■ **What you will do**: Express the lines from the one containing "Naujienos (452, 18)" through the end of the entries as a JSON list of strings, one string per line, leaving out any blank lines.

■ **Data provided**:

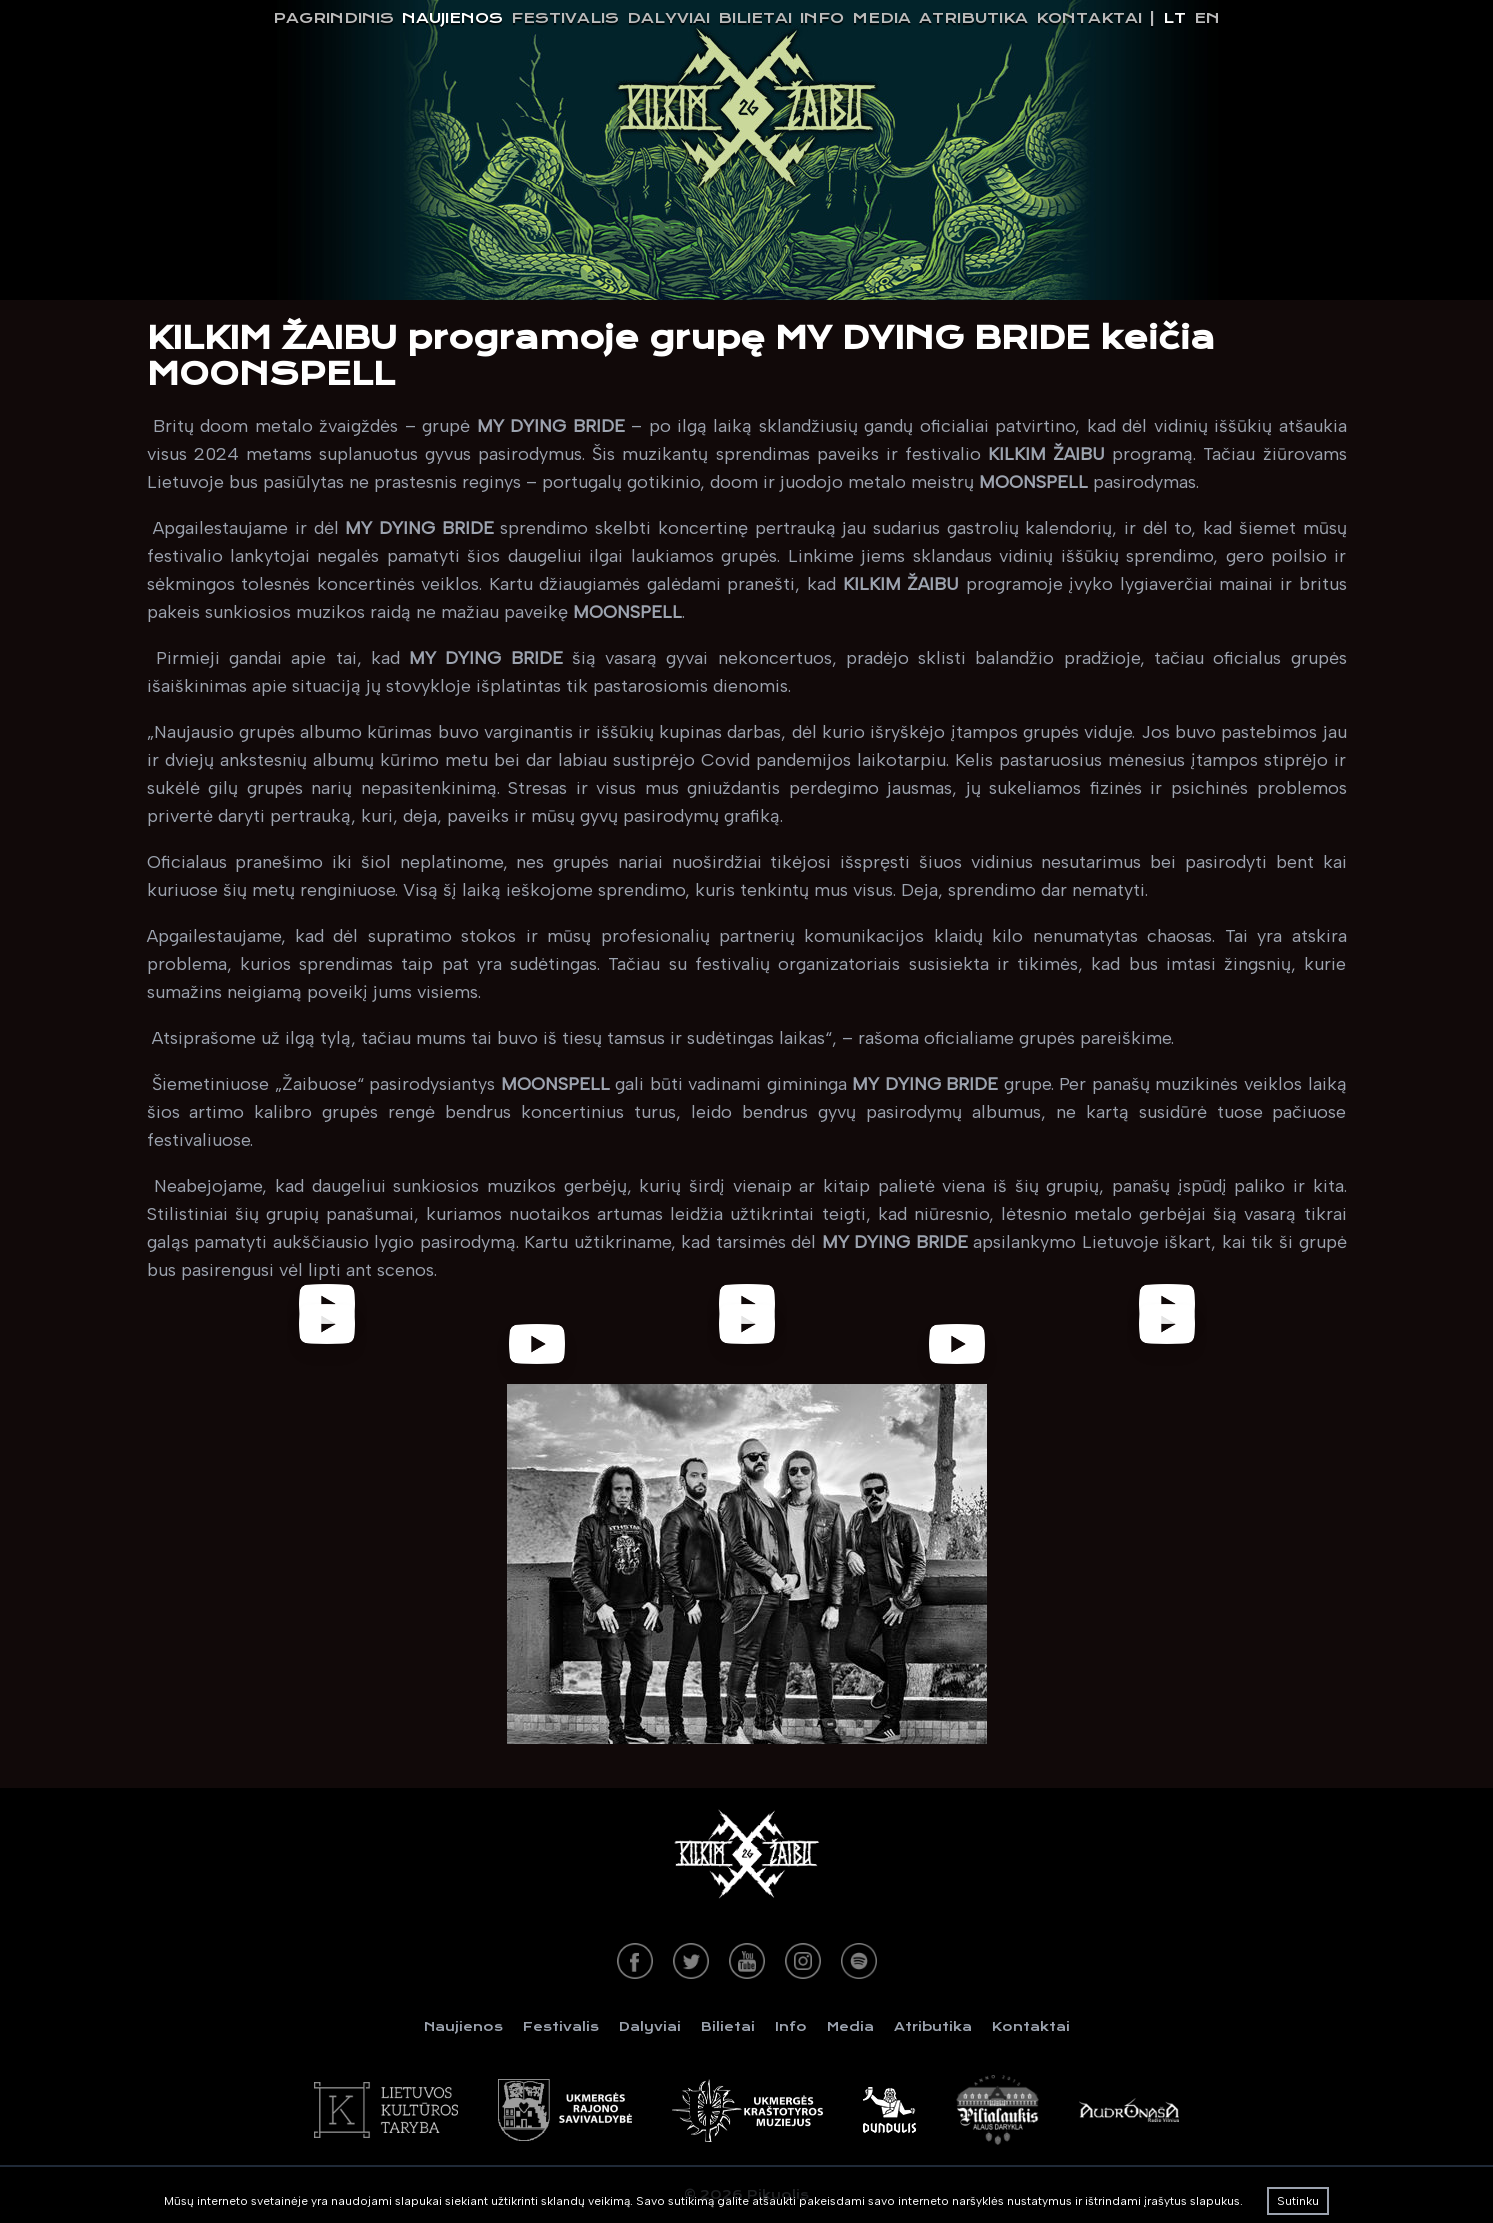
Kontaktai (1089, 18)
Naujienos (452, 18)
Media (881, 18)
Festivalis (565, 18)
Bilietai (755, 18)
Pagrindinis (333, 18)
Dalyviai (668, 18)
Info (822, 18)
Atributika (973, 18)
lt (1174, 18)
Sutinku (1298, 2201)
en (1207, 18)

■ **Final result**:
[
  "Naujienos (452, 18)",
  "Media (881, 18)",
  "Festivalis (565, 18)",
  "Bilietai (755, 18)",
  "Pagrindinis (333, 18)",
  "Dalyviai (668, 18)",
  "Info (822, 18)",
  "Atributika (973, 18)",
  "lt (1174, 18)",
  "Sutinku (1298, 2201)",
  "en (1207, 18)"
]